What would you draw on one of Dublin’s most recognisable buildings? Your name in lights? A giant tetris animation? A stickman walking? A giant pen? Is that unrealistic? It’s basically filling in lots of squares! It’s your canvas and you can do as you wish with it.
Daft.ie and the Ulster Bank Dublin Theatre Festival - September 24 to October 11 - are taking one of Dublin’s tallest buildings and allowing you to play with it. All you have to do is download their software and animate your thoughts to be broadcast onto the city skyline.
Just head on over to here and use playhousefan as password. That’s pre-launch information, that.
It’s easy enough, honest. Who knows what you could put up there!
Basically Liberty Hall will be a a 50 metre, low resolution, TV screen. You can create animations with sounds and music via the website and get them onto the building. Powering the display are 100,000 low-energy LED lights, installed into 330 windows on the south and west faces of the building. These lights can illuminate each window as a solid colour turning it into a tiny pixel that’s part of a giant display.
A narrow strip of ultra-bright LEDs were installed into every window frame along with a small controller box. The controllers connect to the central computer using existing CAT5 network cabling in the building – meaning the team didn’t need to install any additional wiring.
Peter Donegan will no doubt be glad to hear that the LEDs used are super-efficient. Each floor of the installation uses less energy than a standard kettle. Overall the lighting technology carried a tiny footprint, meaning it could be installed for a full two months before the project started without impacting the people that work there.

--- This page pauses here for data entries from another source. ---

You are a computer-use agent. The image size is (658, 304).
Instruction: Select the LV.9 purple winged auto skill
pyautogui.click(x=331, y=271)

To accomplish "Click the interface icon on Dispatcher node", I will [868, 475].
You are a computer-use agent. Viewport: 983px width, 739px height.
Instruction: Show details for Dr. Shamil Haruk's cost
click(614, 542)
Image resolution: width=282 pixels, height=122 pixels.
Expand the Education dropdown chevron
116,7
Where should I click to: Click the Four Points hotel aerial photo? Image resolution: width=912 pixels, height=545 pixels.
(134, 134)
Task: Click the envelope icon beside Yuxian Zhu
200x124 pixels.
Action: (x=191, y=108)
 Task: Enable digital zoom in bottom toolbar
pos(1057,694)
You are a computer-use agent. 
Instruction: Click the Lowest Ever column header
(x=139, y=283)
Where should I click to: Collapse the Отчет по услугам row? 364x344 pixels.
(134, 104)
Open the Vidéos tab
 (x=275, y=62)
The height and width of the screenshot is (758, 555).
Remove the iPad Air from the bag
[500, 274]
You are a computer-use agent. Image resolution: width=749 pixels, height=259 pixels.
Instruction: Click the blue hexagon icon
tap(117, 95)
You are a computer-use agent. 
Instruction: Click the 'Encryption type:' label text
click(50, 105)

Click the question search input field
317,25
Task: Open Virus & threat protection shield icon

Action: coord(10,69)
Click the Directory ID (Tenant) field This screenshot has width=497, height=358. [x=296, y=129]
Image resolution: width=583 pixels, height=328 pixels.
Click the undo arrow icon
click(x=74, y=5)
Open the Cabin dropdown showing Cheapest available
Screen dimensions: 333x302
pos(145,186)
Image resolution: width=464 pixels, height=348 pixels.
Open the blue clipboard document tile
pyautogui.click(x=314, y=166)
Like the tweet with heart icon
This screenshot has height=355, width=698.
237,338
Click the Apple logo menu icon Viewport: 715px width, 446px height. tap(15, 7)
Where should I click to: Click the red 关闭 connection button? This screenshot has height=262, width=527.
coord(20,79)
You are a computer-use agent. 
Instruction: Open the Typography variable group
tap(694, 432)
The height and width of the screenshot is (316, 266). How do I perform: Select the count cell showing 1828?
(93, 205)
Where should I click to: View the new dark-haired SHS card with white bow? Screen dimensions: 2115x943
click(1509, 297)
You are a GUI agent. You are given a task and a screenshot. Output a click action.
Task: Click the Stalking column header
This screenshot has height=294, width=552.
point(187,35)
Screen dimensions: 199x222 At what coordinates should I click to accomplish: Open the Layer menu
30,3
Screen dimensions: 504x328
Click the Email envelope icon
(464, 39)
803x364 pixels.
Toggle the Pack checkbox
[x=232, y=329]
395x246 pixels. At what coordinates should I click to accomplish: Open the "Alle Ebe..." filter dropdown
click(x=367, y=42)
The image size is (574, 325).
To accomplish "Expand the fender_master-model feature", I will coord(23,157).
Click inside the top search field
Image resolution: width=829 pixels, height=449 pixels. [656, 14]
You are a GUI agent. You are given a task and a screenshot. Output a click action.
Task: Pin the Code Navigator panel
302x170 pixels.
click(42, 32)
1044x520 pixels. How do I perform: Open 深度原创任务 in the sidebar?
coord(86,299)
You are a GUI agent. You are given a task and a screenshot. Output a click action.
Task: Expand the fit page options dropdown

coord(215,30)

There’s a big team behind the project, born from a series of conversations and connections made in the Science Gallery. Originally inspired by the Blinkenlights installation in Berlin, Playhouse raises the technological bar with the ability to produce colour animations. SOme of the people involved include Adrián Acosta, Brian Fallon, founder of Daft,ie, Carina McGrail, Tim Redfern, Jack Phelan, Jonny McCauley and Ruaidhrí Devery from Fluid.ie.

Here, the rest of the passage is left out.